PROBLEM DESCRIPTION - Transcribe the listing exactly, so that nothing but the pictures is missing.
........
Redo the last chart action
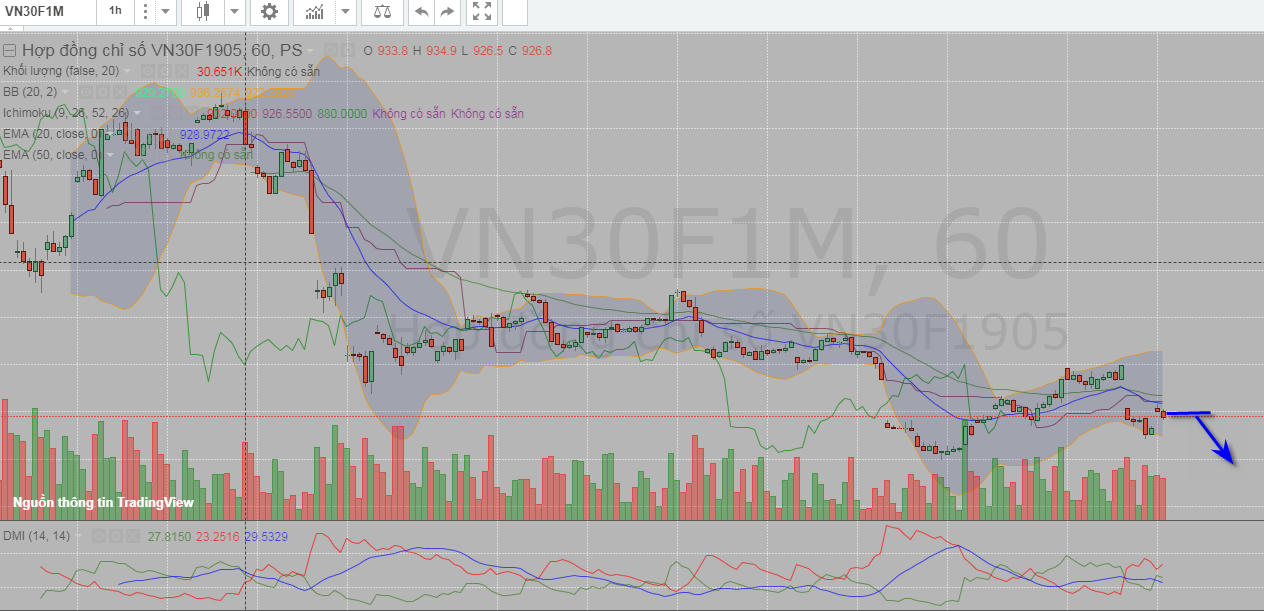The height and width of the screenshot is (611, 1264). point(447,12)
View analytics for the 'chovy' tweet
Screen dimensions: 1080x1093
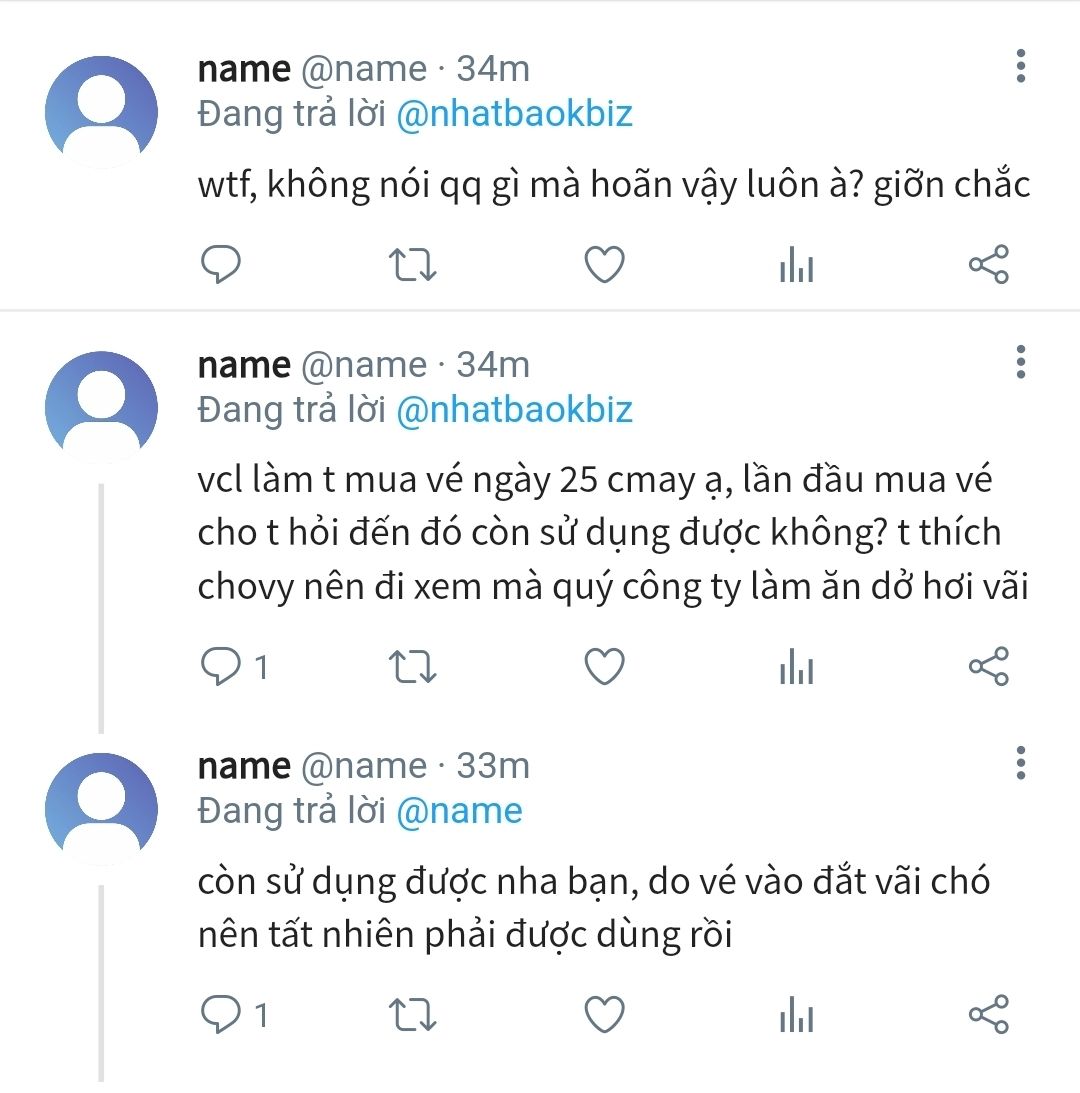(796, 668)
........
SOLUTION FOR THIS PROBLEM -
Redo the last chart action
The height and width of the screenshot is (611, 1264). point(447,12)
View analytics for the 'chovy' tweet
Screen dimensions: 1080x1093
(796, 668)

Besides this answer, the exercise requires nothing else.